Nicholas Moore has emerged as the nation's second-highest paid CEO. Photo: Louise Kennerley
Macquarie Group chief executive Nicholas Moore makes more in 12 minutes than the average worker in Australia earns in a full working week.
The banking boss saw his pay for the 12 months to March jump 26 per cent to $16.5 million as Macquarie's earnings climbed, making him the nation's second-highest paid chief executive of a listed company.
He is trumped only by Nine Entertainment's chief David Gyngell, who made $19.6 million last year, boosted by a large bonus for the media company's successful float on the sharemarket.
The massive pay cheque means that based on a five-day working week, Mr Moore is paid $7933 per hour, or $1586 every 12 minutes, more than an average worker's full-time weekly earnings of $1542.
His remuneration included a base salary of $818,948, short-term benefits of $5.6 million and equity awards including shares of $5.8 million. About $1.1 million of his remuneration is paid in a profit share arrangement, with a large proportion retained in Macquarie stock and funds. The balance is made up of earnings on the previous year's restricted profit share, long-term employee benefits and performance-related remuneration.

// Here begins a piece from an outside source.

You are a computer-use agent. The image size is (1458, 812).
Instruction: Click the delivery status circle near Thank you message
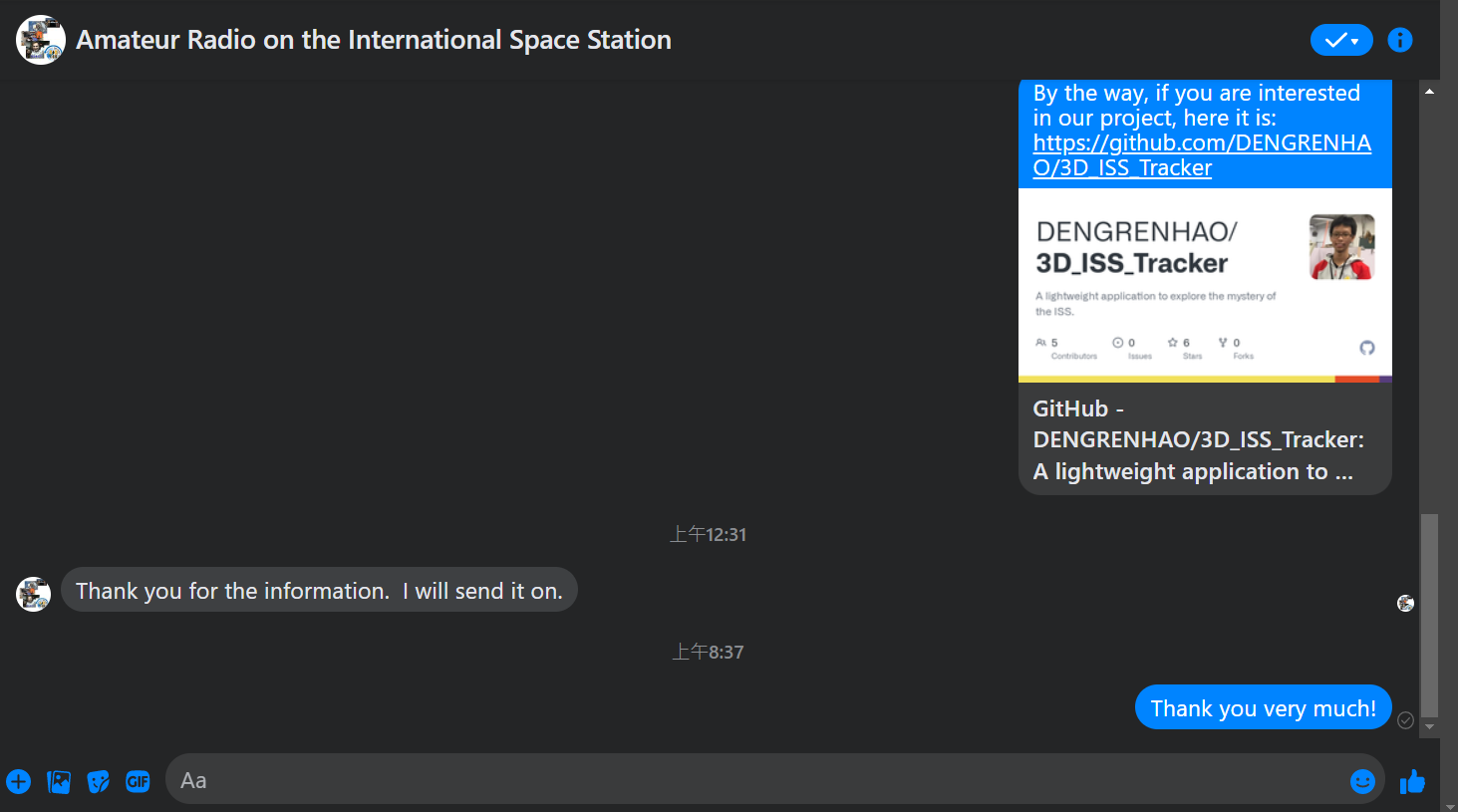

Mr Moore's pay is closely linked to earnings performance and it peaked at more than $26 million before the financial crisis, In 2009, he was paid just $290,756.
His latest pay package was buoyed by Macquarie's profit jump in the past year - with another bumper year to come: The bank on Friday signalled that net profit will be "slightly up" in 2016 after it reported a $1.6 billion profit for the year ended March, its second-highest result ever.
Mr Moore's remuneration now far exceeds those of the bosses of Australia's big four banks, the highest of which was now-retired Westpac Banking Corp chief Gail Kelly at almost $11 million last year, followed by ANZ Banking Group's chief, Mike Smith, at $10.4 million. Mr Moore's pay does, however, pale in significance to the pay packets of his global peers at firms such as Goldman Sachs, Morgan Stanley and JPMorgan. Goldman Sachs set aside $15.9 billion for compensation last year, more than a third of its revenue.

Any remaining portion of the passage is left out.